# Feldweg - OD



## ErnstG (Apr 4, 2015)

Nr. 20
Ein schnelles Plein-air nach Feierabend. Fast täglich musste ich an 
dieser Stelle vorbeifahren. Irgendwann musste es passieren und ich 
hatte dafür schon die ganze Zeit meine Malutensilien an Bord. Das 
Wetter passte ebenfalls an diesem Tag.

A quick plein-air after office hours. Almost every day I had to drive 
past this point. Eventually, it had to happen and I had it the whole 
time my painting materials on board. The weather also fit on this day.

Format / Size: 35 x 50 cm
Papier / Paper: Canson fine face 250 gr
Farben / Colors: gemischte Marken/mixed brands
ID = Indoor / OD = Outdoor, plein air

Ernst


----------



## TerryCurley (Jan 4, 2015)

It is very pretty Ernst, as is all your work. 
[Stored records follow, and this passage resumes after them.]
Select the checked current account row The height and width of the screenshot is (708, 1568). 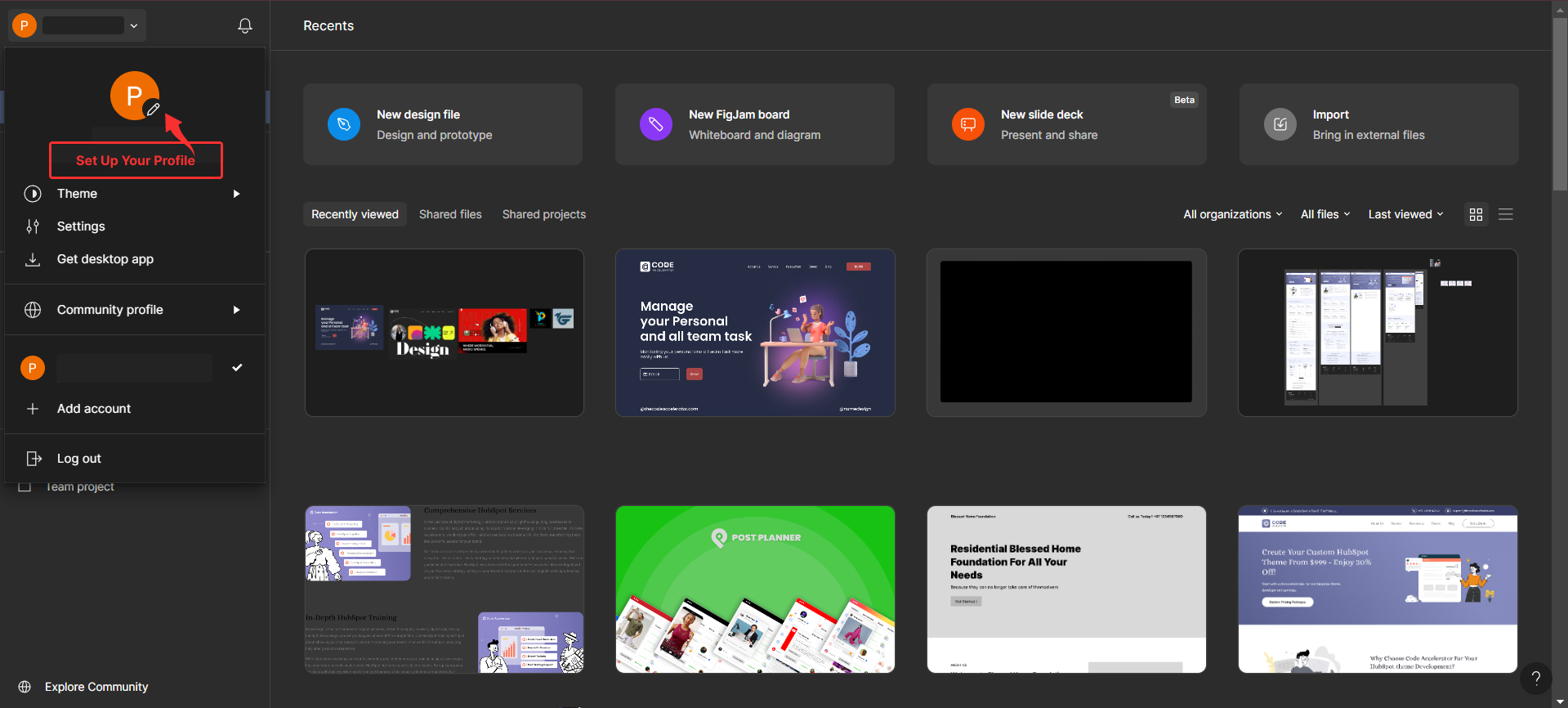tap(135, 368)
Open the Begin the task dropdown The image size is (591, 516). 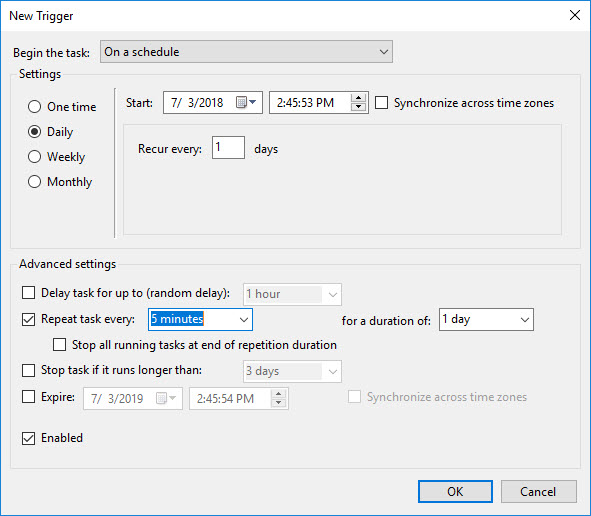pyautogui.click(x=246, y=52)
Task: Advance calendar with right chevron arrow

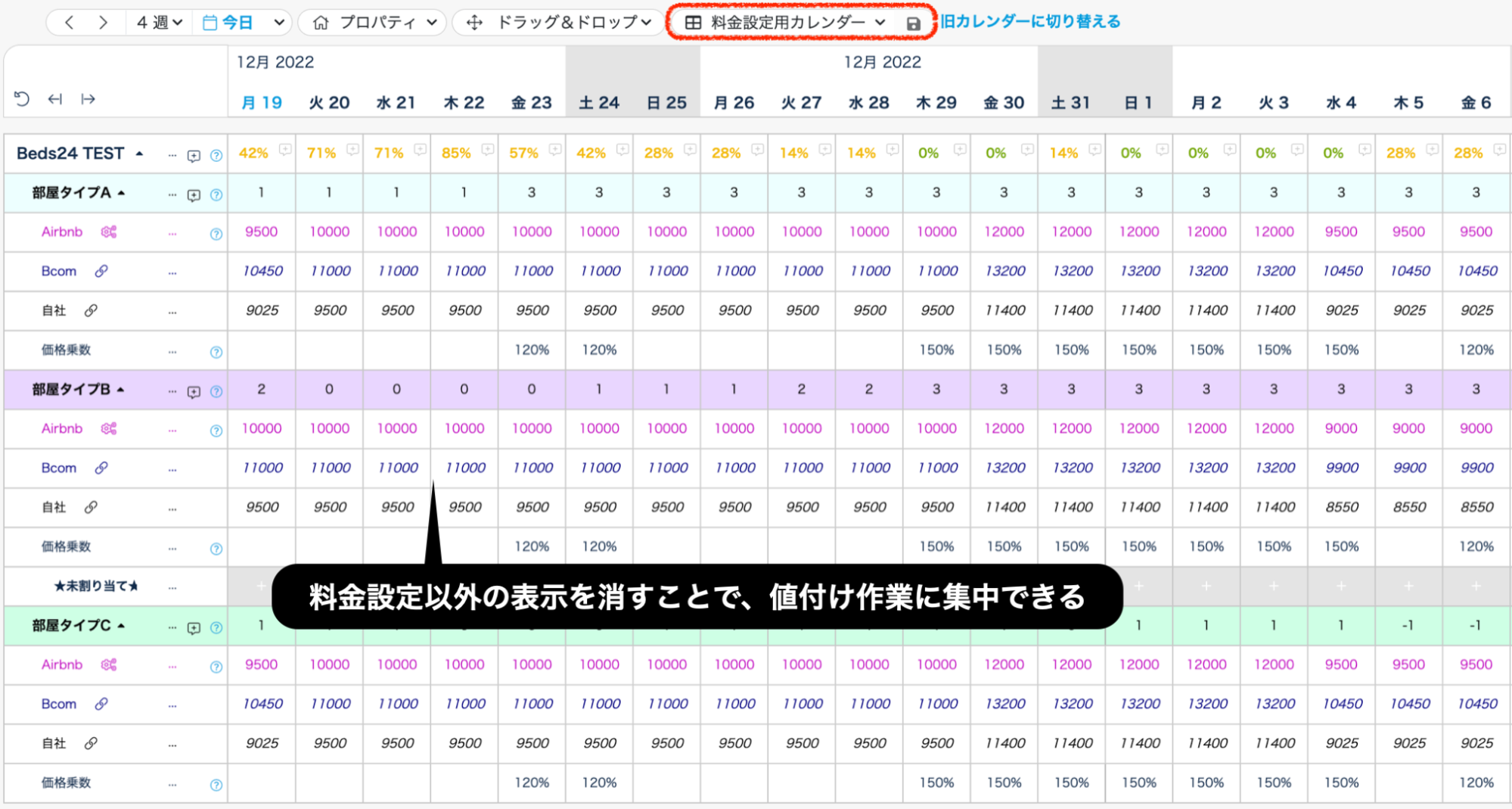Action: coord(103,23)
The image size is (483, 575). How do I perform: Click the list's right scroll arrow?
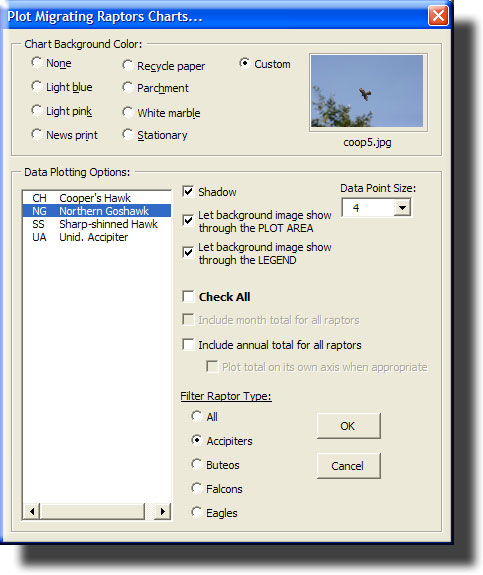(x=162, y=511)
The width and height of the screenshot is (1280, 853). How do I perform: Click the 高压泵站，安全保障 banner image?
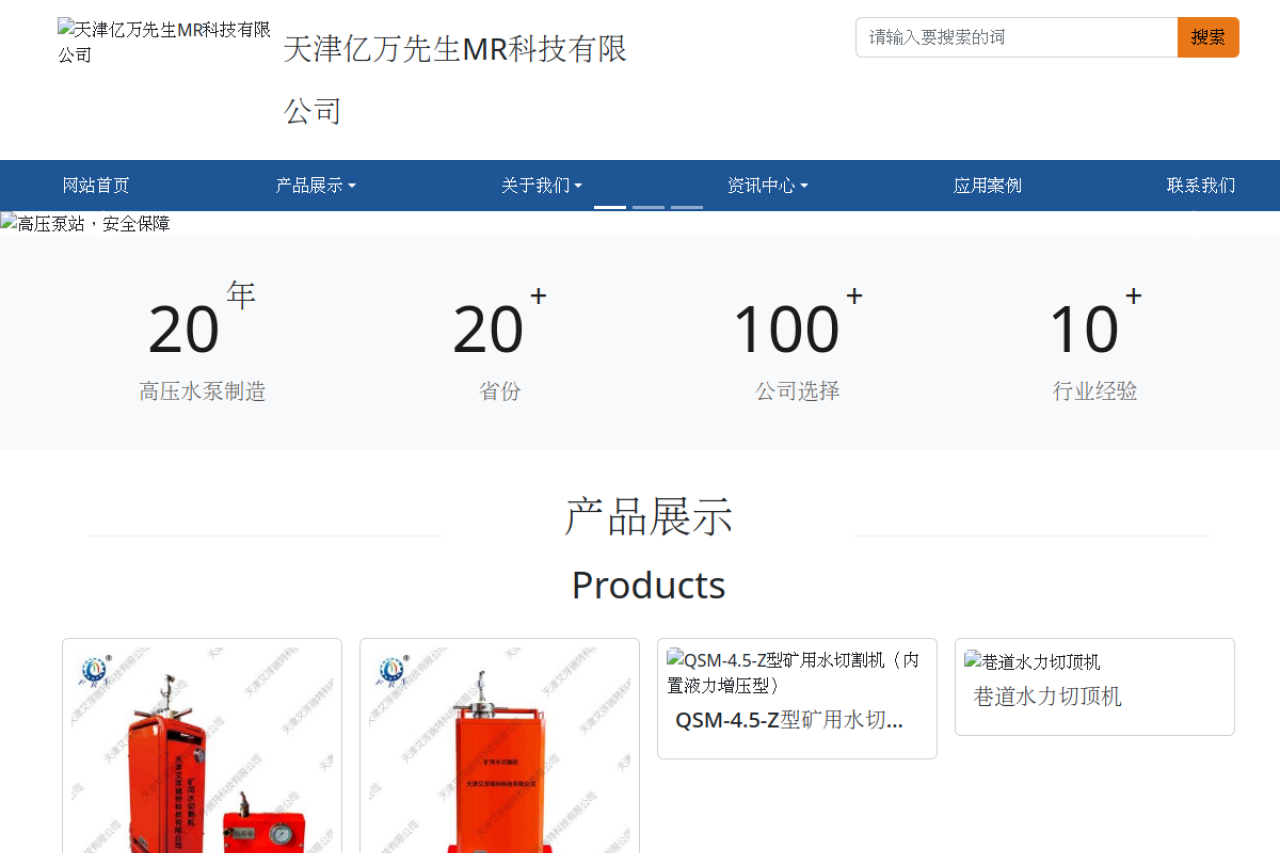[x=85, y=224]
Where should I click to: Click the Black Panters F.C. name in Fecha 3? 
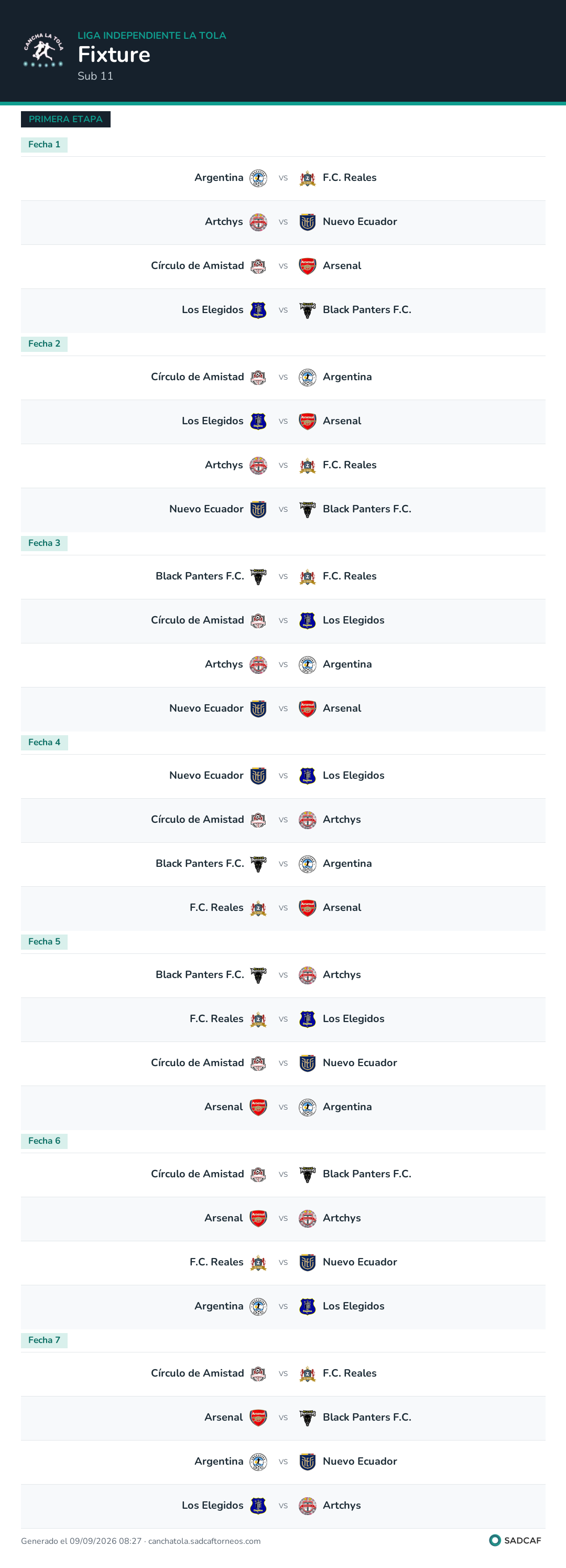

Es ist sehr Ernst, hübsch, wie alle Ihre Arbeit ist.


----------



## Susan Mulno (Apr 13, 2015)

Beautiful!


----------



## Bushcraftonfire (Apr 22, 2015)

Another great painting Bro

D


----------



## chanda95 (Apr 6, 2011)

Very very nice


----------



## Bobby Boy (Jul 11, 2015)

Really nice Ernst love the sky


----------